According to a IDC Study, nearly 56% of organisations across Singapore say they have encountered AI-powered cyber threats in the past year. 

Of those, 52% reported a 2X increase and 42% reported a 3X increase in threat volume. These attacks are harder to detect and often exploit blind spots in visibility, governance, and internal processes.

IDC surveyed 550 IT and security leaders across 11 Asia-Pacific markets between February and April 2025. Respondents were based in Australia, India, Indonesia, Malaysia, Singapore, South Korea, Thailand, the Philippines, Vietnam, Hong Kong and New Zealand. Among them, 88% represented organisations with over 250 employees and were directly involved in cybersecurity decision-making.
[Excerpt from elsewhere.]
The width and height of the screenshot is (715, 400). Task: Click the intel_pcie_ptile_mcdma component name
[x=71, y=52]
More than four in every five organisations across Singapore are already using AI in their security environment. They are rapidly progressing from AI-powered detection to more advanced use cases such as automated response, predictive threat modelling, AI-driven incident response, AI-powered threat intelligence, and behavioural analytics. These top five use cases reflect how detection has become table stakes, while response, prediction, and orchestration are now the next frontier.

Generative AI is also gaining traction, with adoption focused on light-touch tasks such as running playbooks, updating rules and policies, social engineering detection, writing detection rules, and guided investigations. However, trust in autonomous action remains limited. Use cases like auto-remediation and guided remediation are not widely deployed, signalling that we are still in the “co-pilot” phase of adoption.
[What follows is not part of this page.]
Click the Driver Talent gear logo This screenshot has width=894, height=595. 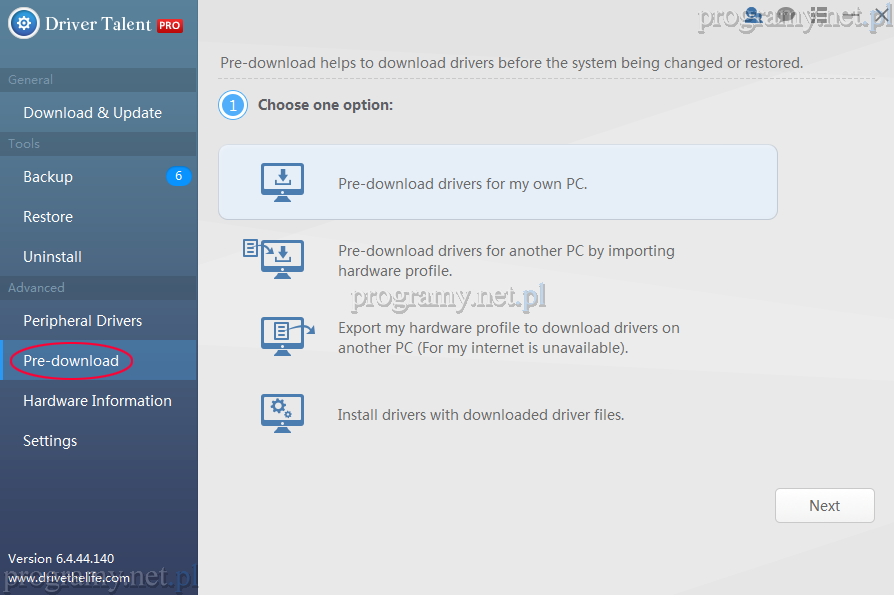coord(24,24)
The shift toward AI-first cybersecurity is also reshaping how teams are built. Across Singapore, the top five cybersecurity roles in demand include security data scientists, threat intelligence analysts, AI security engineers, AI security researchers, and AI-specific incident response professionals. 

Organisations are no longer just deploying AI tools; they are building their cybersecurity teams around AI capabilities. This reflects a broader trend where the workforce is rapidly evolving to match the pace of technological adoption.

Cybersecurity budgets are trending upward, with nearly 86% of organisations reporting an increase. However, the vast majority of these increases were modest, 68% reported an uplift of less than 5%, and only 18% saw increases between 5–10%. This suggests that while budgets are growing, spending remains focused on covering rising operational and talent costs.  

Organisations appear to be carefully prioritising how and where these limited increases are deployed. The top five areas of investment over the next 12–18 months include identity security, network security, SASE/Zero Trust, cyber resilience, and cloud-native application protection, indicating a strategic shift from infrastructure-heavy spending toward more targeted, risk-centric priorities that reflect the evolving threat landscape.

Simon Piff, research VP at IDC Asia-Pacific, said the findings signal a new era of security operations that is smarter, faster, and more adaptive to the evolving risk landscape. 

“AI is fundamentally reshaping how threats are identified, prioritised, and acted upon, and this evolution demands a parallel shift in cybersecurity strategy and talent,” said Piff.